The best thing is the screen, which surpasses any I have ever used on a laptop. Sure, many owners will connect their laptop to a desktop monitor when they’re gaming at home, but that’s a waste. This has a 16:10 aspect ratio, 2,560 x 1,600 resolution, Mini LED technology, and supports great HDR. It is also obscenely smooth, with a 240hz refresh rate, is extremely bright, reaching more than 1,000 nits, and yet retains perfect color coverage of the sRGB and DCI-P3 color spaces. It is a delight for gaming, but also for watching films, editing photography, and browsing the web. The only negative I have found for daily use is that, when using my note taking app, Obsidian, in dark mode, there was a faint blue bloom on the text, which made it unpleasant to use. 

Courtesy Asus

It also has a nice gimmick, borrowed from the smaller M14: a dot-matrix of LEDS on the back cover of the laptop, which allows you to project a series of graphics, be this text cycling past, start-up and shut-down animations, or — as I use — pixelated shooting stars, whooshing past as I work.

What are the downsides? 

For one, to use the laptop in top performance, it’s best to turn on the “turbo mode,” which cranks the fan to sound like a small plane taking off. It’s loud, which was no problem with noise-canceling headphones, as I didn’t notice it, but would be antisocial for others in the room. I view this as a necessary compromise rather than a problem, per se — I usually game with headphones on anyway, and it’s far preferable to making the computer thicker — but I would hazard away from buying the exact laptop I have. 
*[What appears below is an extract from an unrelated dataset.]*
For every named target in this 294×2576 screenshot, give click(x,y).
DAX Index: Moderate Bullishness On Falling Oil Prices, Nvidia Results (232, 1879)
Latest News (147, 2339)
Namely, the 4090 is a hungry GPU, and given the power and thermal constraints of this laptop, you aren’t getting much benefit over a laptop equipped with the (cheaper) 4080. Cross-testing with a 4080-equipped Lenovo Legion Pro 7i, Jacob Roach found in Digital Trends that the 4090 equipped M16 performed almost identically to it, despite being significantly cheaper.

And now to the biggest drawback of the computer: the price. 
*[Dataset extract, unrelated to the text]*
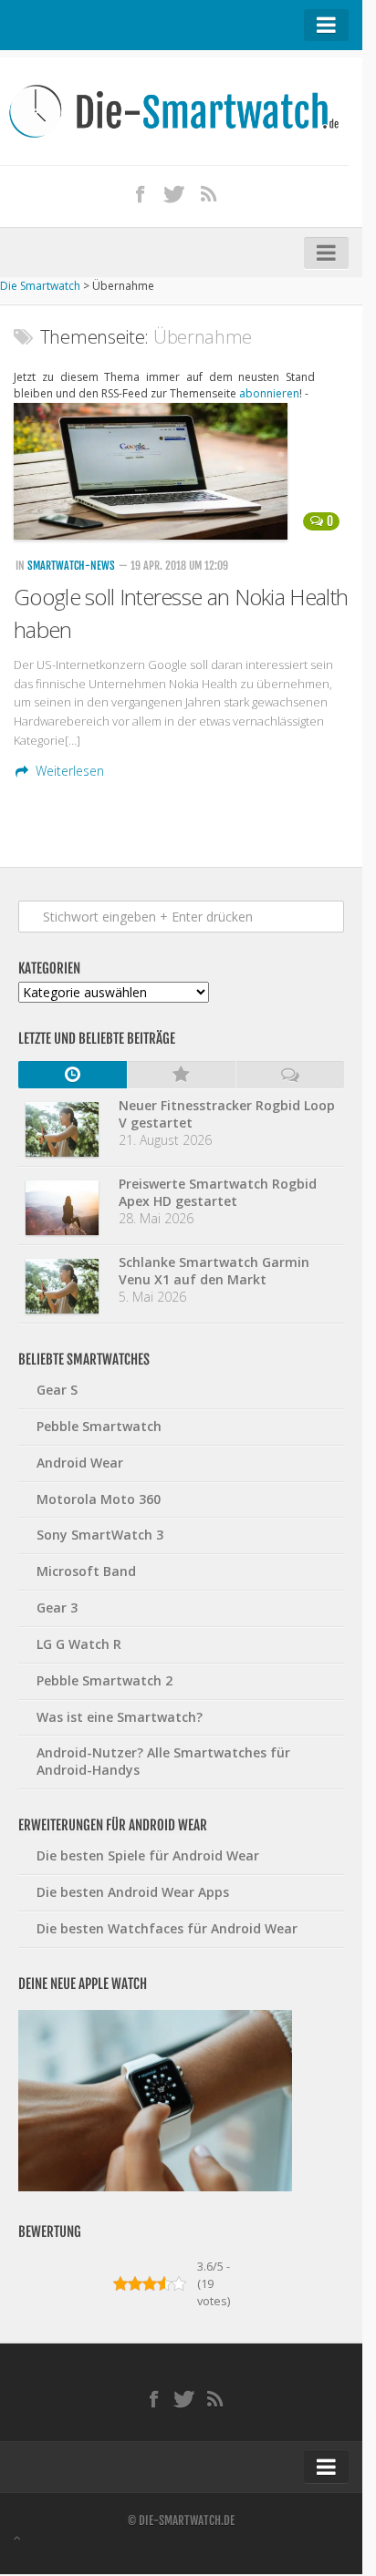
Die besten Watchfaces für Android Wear (167, 1928)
To cut to the chase: my review unit retails for $3,499.99, six times the price of a PlayStation 5 or Xbox Series X, if you’re lucky enough to find one at Best Buy. A similarly specced HP Omen gaming desktop will cost you roughly $700 less. However, dropping the 4090 GPU for the 4080 likely only costs you five percent performance, but saves you $800. That skew — GU604 GU604VZ-CS94 — also misses out on half the storage, but it keeps everything else, and adding a second SSD is an easy, inexpensive process. And unlike your tower PC or PlayStation, you can bring the laptop with you.

That price of $2,699 is still expensive but — in my testing and experience — it’s the best all-in-one productivity and entertainment laptop ever made. For the right person, that is absolutely worth the money, and they won’t regret it. I know that because, if I were spending my own money to buy a new laptop today, it’s the one I’d get.